A Very Brief History of “Working With Computers”
From their invention in the 1950s to today, there has always been the refrain, “You should ‘work with computers!.'” Pre-1981, computers were the size of a piece of furniture to a room. Most software was proprietary, meaning your employer trained you on it. Often, programmers had to write the software as needed for each project. It was all very high level, and programmers were a very weird little corner of society, left alone from office politics. One central computer ran “dumb terminals” all over the site.
In 1981, the PC was introduced by IBM. Sure, others existed before, but this was the real deal. Wheras mainframes were for large corporations, now small offices could have one on every desk. At least one per office at first. Software was sold prepackaged. Once you set the computer and printer, you had little “computer work” to do. The larger corporate sites still had the mainframes, still used proprietary software.
Then, about 1994, the internet was opened to commercial traffic. Mainframes died off. 100 smaller computers and servers worked better than one big one. This rose the complexity. Risk went up since in the end, Citibank was running much of their processes over the very same network lines that GM used which were the same ones that Joe Citizen.

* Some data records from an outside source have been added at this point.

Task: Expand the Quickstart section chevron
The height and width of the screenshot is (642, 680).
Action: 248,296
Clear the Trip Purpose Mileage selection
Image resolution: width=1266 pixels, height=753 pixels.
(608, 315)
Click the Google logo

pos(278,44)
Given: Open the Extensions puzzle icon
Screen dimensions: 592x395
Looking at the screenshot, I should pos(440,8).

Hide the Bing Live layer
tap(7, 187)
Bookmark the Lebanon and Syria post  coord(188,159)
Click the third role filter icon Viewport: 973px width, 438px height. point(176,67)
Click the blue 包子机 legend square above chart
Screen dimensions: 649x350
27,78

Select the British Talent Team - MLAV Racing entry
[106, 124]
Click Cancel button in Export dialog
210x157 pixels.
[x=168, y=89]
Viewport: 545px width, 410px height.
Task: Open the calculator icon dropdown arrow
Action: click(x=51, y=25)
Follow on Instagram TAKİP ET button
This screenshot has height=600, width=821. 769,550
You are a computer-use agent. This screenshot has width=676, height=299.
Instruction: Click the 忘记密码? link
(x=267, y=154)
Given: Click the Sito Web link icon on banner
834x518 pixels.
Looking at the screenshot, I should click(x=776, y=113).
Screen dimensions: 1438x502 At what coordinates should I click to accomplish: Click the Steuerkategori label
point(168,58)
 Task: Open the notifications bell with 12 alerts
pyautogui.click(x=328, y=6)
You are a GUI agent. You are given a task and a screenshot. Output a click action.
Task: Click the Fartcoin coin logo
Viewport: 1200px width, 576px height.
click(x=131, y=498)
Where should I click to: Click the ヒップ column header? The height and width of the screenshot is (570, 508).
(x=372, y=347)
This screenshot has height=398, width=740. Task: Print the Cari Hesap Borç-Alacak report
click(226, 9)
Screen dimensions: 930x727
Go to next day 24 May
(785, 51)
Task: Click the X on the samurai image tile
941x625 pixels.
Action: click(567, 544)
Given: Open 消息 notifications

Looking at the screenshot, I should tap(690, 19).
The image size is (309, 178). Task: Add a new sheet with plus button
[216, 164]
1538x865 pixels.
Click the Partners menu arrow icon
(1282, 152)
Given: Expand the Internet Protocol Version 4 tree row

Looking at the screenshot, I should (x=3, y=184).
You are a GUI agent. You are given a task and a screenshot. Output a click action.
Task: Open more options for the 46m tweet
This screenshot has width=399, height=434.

New skills were needed, new skills still are.
Working ON a Computer is Not Working WITH Computers
Almost everyone seems to own a computer today. If you work an office job, it is near impossible not to work on one. Even 10 years ago it was worth it to have “Microsoft Office” on your resume. Today, to not know how to operate a computer is to be illiterate. Saying you “work with computers” because you use Office is as if you “work with cars” because you deliver pizza. Doing that does not make one a mechanic. Word skills do not make you a computer expert.